Flores Porteñas era el destino de este panadero. En 2003 estaba por comprar una panadería en el barrio de Villa Urquiza, pero cuando estaban por firmar la dueña se arrepintió y la operación se cayó. La otra opción lo enamoró. “No bien entré, supe que de acá no me iba a ir más”, recuerda sobre el momento en el que conoció esta panadería. No estaba en su mejor momento. “Era un desafío volver a ponerle brillo a la panadería más antigua de la ciudad”, confirma. Trajo dos escuderos, camaradas de la cuadra: su pastelero y su panadero.
La vieja escuela y la nueva, dos épocas se enfrentan cuando se cruza el umbral de la puerta. “Lo mejor que le puede pasar a un muchacho es que un viejo maestro le enseñe”, sostiene Messina. “Aunque quedan pocos. En las escuelas podés aprender mucha teoría, pero después frente al horno, la teoría se cae”, agrega. “Acá todavía hacemos pan a la antigua: en horno de ladrillo y con palas. Cuando pusimos horno rotativo, tuvimos que regalar el pan, nadie lo quería”, asegura.
La vieja cuadra, en cuyo horno no ha dejado de cocinarse pan en tres siglos diferentes, es el punto de aprendizaje. “Dependemos de la temperatura del día y de la observación, la harina no es la misma todos los días a pesar de que sea de la misma marca”, explica Castillo.
La actividad comienza a las 4.30, el pan se amasa a la tarde del día anterior. Primero salen las facturas, perfumando de esencia la zona de Once.
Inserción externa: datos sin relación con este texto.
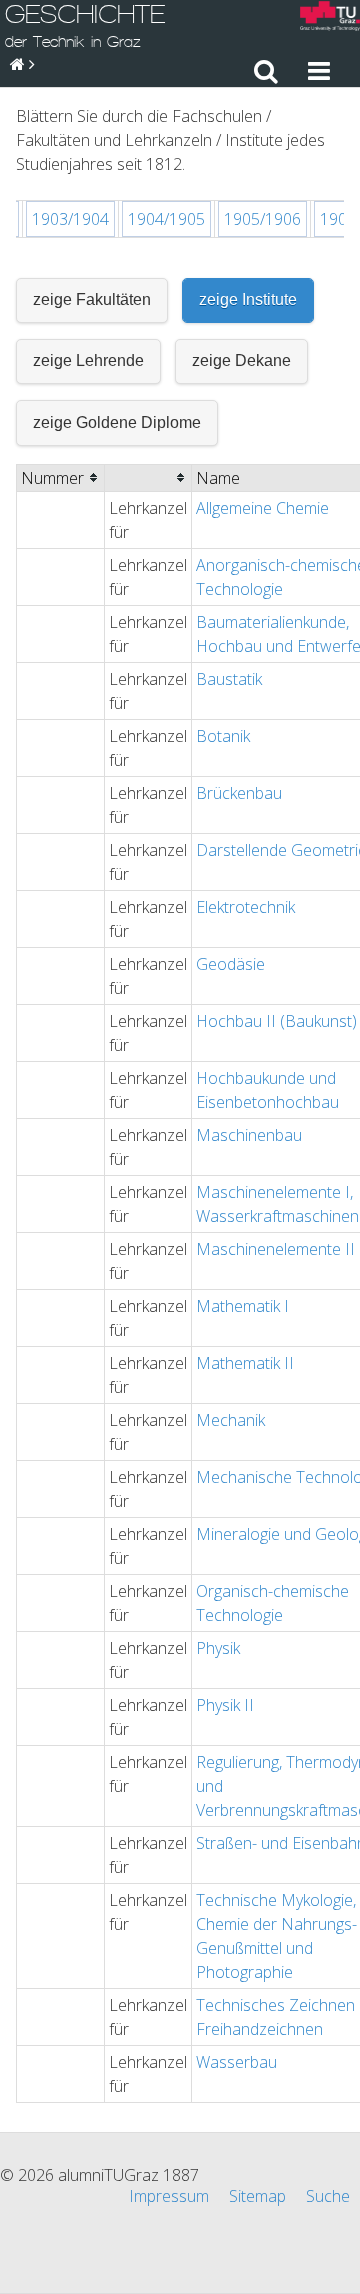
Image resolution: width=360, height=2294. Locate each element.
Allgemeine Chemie (262, 508)
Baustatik (229, 679)
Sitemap (257, 2196)
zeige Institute (248, 299)
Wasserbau (236, 2062)
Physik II (225, 1705)
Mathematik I (242, 1306)
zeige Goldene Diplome (117, 422)
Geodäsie (230, 964)
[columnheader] (61, 477)
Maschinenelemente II (275, 1249)
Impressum (169, 2196)
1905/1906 (262, 219)
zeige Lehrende (88, 360)
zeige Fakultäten (92, 299)
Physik (218, 1648)
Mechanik (230, 1420)
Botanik (223, 736)
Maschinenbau (249, 1135)
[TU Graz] (330, 18)
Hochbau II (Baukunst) (276, 1021)
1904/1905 (166, 219)
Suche (328, 2196)
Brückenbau (239, 793)
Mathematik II (245, 1363)
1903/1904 (70, 219)
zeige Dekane (241, 360)
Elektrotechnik (245, 907)
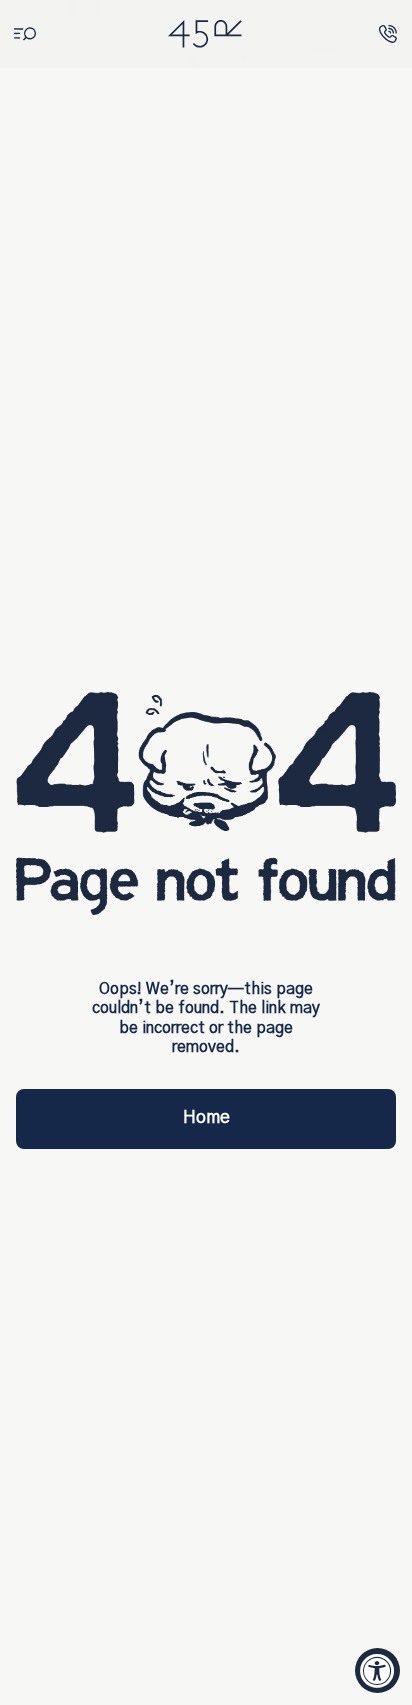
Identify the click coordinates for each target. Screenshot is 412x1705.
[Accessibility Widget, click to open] (377, 1670)
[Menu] (25, 34)
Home (206, 1118)
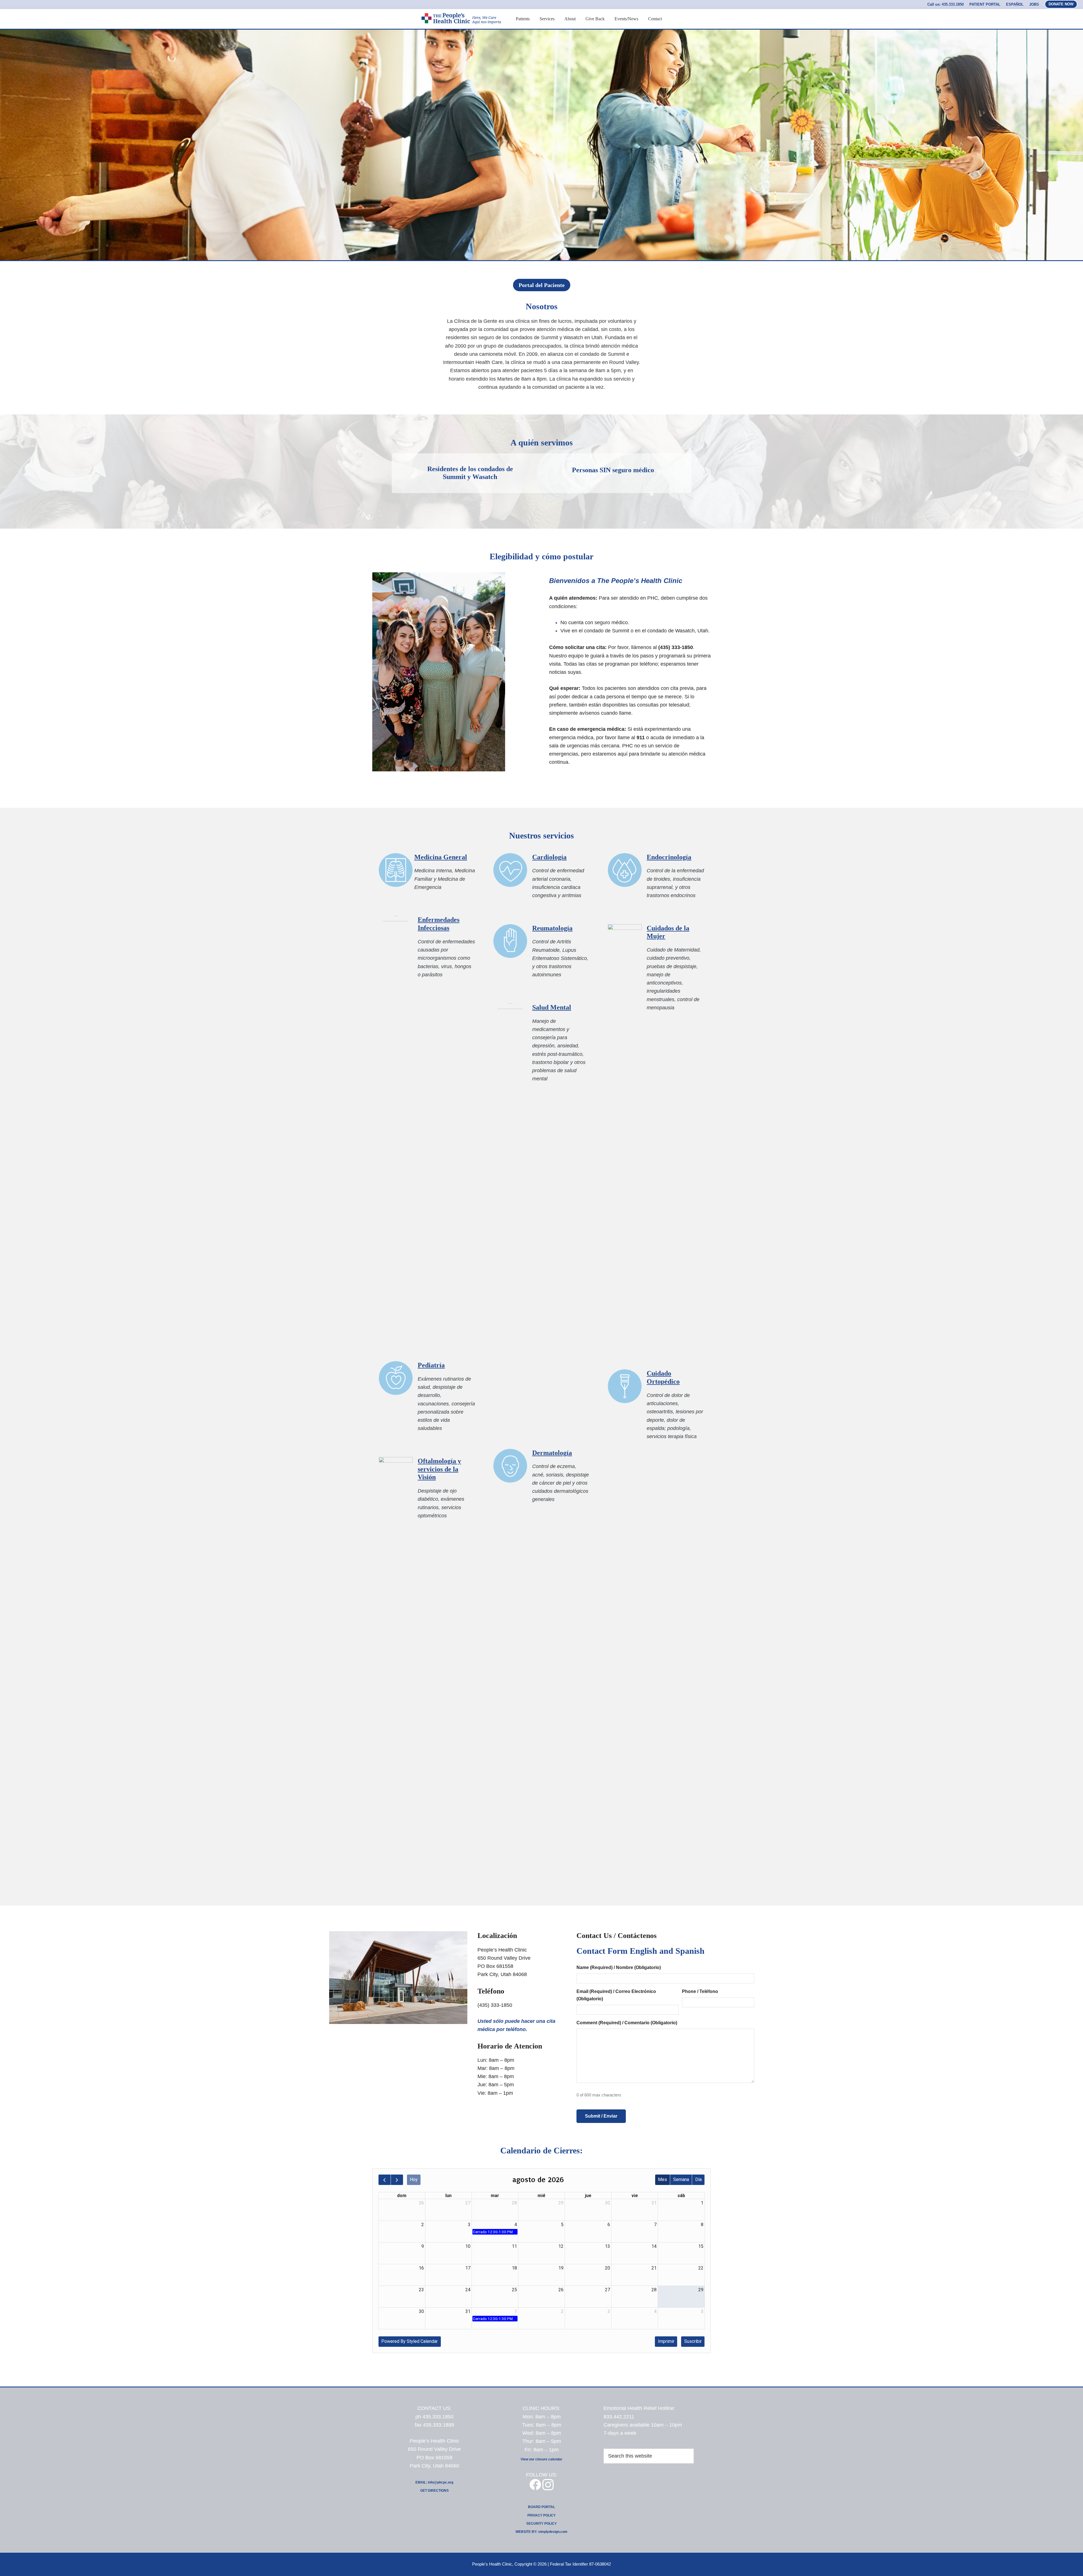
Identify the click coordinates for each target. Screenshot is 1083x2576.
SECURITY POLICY (541, 2524)
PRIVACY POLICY (541, 2515)
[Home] (461, 31)
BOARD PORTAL (541, 2507)
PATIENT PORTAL (984, 4)
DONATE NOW (1061, 4)
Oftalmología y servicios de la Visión (439, 1469)
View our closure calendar (541, 2459)
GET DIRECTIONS (434, 2491)
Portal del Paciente (542, 285)
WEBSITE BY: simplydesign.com (541, 2532)
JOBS (1034, 4)
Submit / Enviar (601, 2116)
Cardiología (549, 857)
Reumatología (552, 928)
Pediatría (431, 1365)
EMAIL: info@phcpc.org (434, 2482)
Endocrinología (669, 857)
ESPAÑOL (1014, 4)
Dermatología (552, 1452)
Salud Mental (551, 1007)
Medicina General (440, 857)
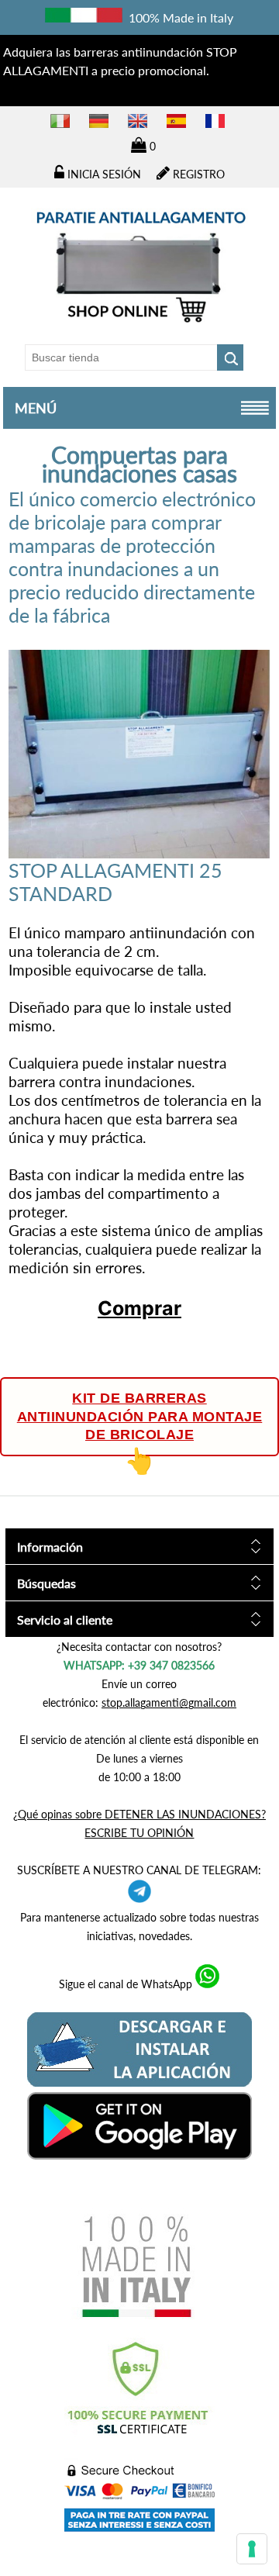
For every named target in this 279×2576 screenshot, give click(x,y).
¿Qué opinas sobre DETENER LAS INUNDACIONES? (139, 1814)
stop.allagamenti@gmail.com (169, 1702)
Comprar (139, 1308)
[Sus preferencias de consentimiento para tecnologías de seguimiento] (252, 2549)
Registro (197, 174)
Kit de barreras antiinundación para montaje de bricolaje (140, 1416)
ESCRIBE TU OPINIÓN (139, 1832)
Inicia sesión (102, 174)
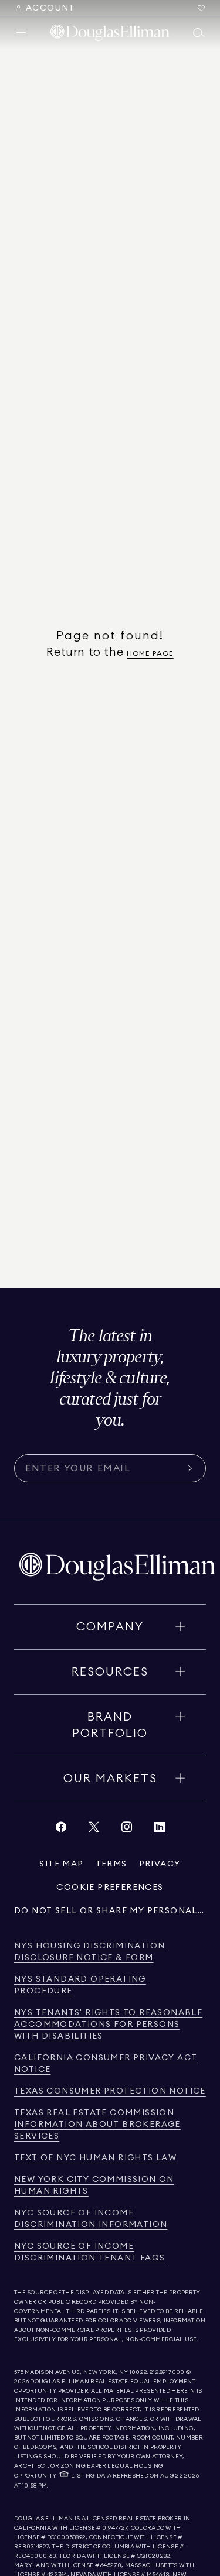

Luego el pan y los demás productos. En la panadería no alcanzan los ojos para abarcar tanta variedad.
¿Especialidades? La medialuna de manteca. Perón fue su devoto. Todos los días muy temprano llegaba Mateo Matamalas, un joven asistente, para llevar media docena para la Casa Rosada. Una vez llegó tarde y el líder no comenzó sus actividades. “Me has amargado el día”, le dijo. A los 85 años, hoy continúa comprando esas medialunas. Hasta marzo, hacían 7200 por día. Durante los meses de pandemia, la mitad.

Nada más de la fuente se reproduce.